Et oui il n'y avait pas 25000 chaînes de télévision, et je profitais de ce ciné-club pour découvrir des classiques du cinéma.
Probablement que ça a contribué à me donner le virus du 7eme art.
Je reviens à Buñuel avec un cinéma très à part.
Mais ce Belle de jour est loin d'être le plus intéressant et le plus inattendu de ses films.
Inspiré du roman de Joseph Kessel, le film nous raconte l'histoire d'une femme bourgeoise qui un jour décide de franchir le pas de ce qu'on appelait à l'époque les maisons de passes.
Catherine Deneuve avec ce rôle de Belle de jour ne me convainc pas plus que dans tout ses films.
Je ne suis décidément pas un très grand fan.
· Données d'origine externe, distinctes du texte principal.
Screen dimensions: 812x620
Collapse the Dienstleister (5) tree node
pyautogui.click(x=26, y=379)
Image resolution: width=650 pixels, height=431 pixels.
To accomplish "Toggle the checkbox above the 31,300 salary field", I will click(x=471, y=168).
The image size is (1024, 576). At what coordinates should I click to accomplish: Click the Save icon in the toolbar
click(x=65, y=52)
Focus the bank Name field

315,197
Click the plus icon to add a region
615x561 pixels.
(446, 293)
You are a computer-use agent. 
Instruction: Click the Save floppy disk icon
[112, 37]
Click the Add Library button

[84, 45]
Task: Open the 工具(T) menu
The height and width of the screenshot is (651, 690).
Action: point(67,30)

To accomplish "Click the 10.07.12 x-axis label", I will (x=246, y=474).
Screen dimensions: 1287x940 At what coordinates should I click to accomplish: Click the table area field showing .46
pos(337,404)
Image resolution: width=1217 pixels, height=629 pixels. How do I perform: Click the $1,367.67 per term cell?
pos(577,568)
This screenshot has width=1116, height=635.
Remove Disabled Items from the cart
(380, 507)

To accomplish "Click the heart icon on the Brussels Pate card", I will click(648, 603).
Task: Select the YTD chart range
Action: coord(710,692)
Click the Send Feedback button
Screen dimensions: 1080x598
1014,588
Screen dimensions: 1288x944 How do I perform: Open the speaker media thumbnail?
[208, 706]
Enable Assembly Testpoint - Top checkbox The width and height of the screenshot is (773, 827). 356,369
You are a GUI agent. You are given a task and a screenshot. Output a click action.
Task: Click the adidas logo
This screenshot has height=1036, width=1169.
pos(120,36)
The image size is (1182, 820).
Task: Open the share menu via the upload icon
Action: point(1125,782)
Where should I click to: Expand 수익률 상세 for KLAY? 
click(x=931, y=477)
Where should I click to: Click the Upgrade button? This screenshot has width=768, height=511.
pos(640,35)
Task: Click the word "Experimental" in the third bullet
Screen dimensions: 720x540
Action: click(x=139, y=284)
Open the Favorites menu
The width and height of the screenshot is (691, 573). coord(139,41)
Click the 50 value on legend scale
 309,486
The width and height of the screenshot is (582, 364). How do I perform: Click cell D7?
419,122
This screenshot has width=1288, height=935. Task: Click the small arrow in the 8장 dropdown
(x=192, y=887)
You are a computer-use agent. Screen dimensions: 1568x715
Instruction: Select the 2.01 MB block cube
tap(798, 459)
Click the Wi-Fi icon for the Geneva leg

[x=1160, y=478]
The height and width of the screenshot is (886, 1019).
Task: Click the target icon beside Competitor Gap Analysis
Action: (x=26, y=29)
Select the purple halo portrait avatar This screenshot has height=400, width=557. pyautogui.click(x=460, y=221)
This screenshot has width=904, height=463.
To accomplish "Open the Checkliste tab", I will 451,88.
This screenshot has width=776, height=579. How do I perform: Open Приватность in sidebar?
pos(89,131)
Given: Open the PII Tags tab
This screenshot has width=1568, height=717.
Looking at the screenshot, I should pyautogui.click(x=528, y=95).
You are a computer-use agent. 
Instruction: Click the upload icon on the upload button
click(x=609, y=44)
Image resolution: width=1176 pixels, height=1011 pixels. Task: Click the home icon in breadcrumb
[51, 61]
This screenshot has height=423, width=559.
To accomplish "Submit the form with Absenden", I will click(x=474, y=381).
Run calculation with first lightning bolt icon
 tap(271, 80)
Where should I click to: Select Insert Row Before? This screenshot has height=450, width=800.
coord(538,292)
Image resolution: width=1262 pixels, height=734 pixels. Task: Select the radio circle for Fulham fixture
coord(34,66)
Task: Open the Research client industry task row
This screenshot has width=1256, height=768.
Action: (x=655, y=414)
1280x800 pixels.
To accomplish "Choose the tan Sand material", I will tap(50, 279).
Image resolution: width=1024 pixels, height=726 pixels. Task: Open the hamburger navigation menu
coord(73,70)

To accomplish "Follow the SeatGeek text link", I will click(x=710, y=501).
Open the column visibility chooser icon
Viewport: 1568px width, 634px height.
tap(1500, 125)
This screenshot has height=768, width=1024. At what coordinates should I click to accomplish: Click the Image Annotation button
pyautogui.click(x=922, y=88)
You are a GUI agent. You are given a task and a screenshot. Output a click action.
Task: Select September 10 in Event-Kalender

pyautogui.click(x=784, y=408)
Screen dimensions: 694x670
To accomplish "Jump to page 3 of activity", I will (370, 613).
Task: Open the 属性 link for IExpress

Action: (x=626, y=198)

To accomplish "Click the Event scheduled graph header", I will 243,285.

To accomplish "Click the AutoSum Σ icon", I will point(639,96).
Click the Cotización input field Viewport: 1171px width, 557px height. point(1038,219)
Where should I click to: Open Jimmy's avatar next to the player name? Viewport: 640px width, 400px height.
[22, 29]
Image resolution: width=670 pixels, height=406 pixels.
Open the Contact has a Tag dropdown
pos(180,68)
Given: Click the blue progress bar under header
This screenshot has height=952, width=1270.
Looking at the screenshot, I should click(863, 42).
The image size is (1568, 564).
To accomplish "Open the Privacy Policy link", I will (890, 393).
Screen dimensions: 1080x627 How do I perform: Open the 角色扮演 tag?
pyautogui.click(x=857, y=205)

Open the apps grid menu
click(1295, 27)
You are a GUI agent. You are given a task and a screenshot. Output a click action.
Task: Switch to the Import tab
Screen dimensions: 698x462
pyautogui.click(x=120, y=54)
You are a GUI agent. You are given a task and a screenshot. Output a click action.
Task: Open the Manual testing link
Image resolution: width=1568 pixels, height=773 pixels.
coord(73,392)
Catherine Deneuve est Catherine Deneuve, et je pense que même si elle joue le rôle d'une femme avec des principes qui découvre un univers interdit pour elle, surtout dans son monde.
Au fur et à mesure Séverine devient donc cette fameuse Belle de jour mais reste Séverine les autres jours avec son mari qu'elle aime.
Entre demandes originales et bizarres, elle découvre un monde qui n'est pas qu'un monde de sexe.
Non juste un monde ou certains essaye de réaliser leur fantasme.
La réalisation de Buñuel est extrêmement lente, et ce mélange entre fantasme et délire parfois masochiste ne m'a pas plus emmené que cela.
Le réalisateur espagnol m'ayant plutôt convaincu dans des films chocs comme "los olvidados" ou des films ou il sa critique de la société bourgeoise est tintée de cynisme comme dans le charme discret de la bourgeoisie.
Un mal fou donc à rester dans l'histoire, et là encore le jeu de Catherine Deneuve ne me bluffe pas plus que cela.
Donc un Belle de jour que je préfère regarder de nuit, au cas où.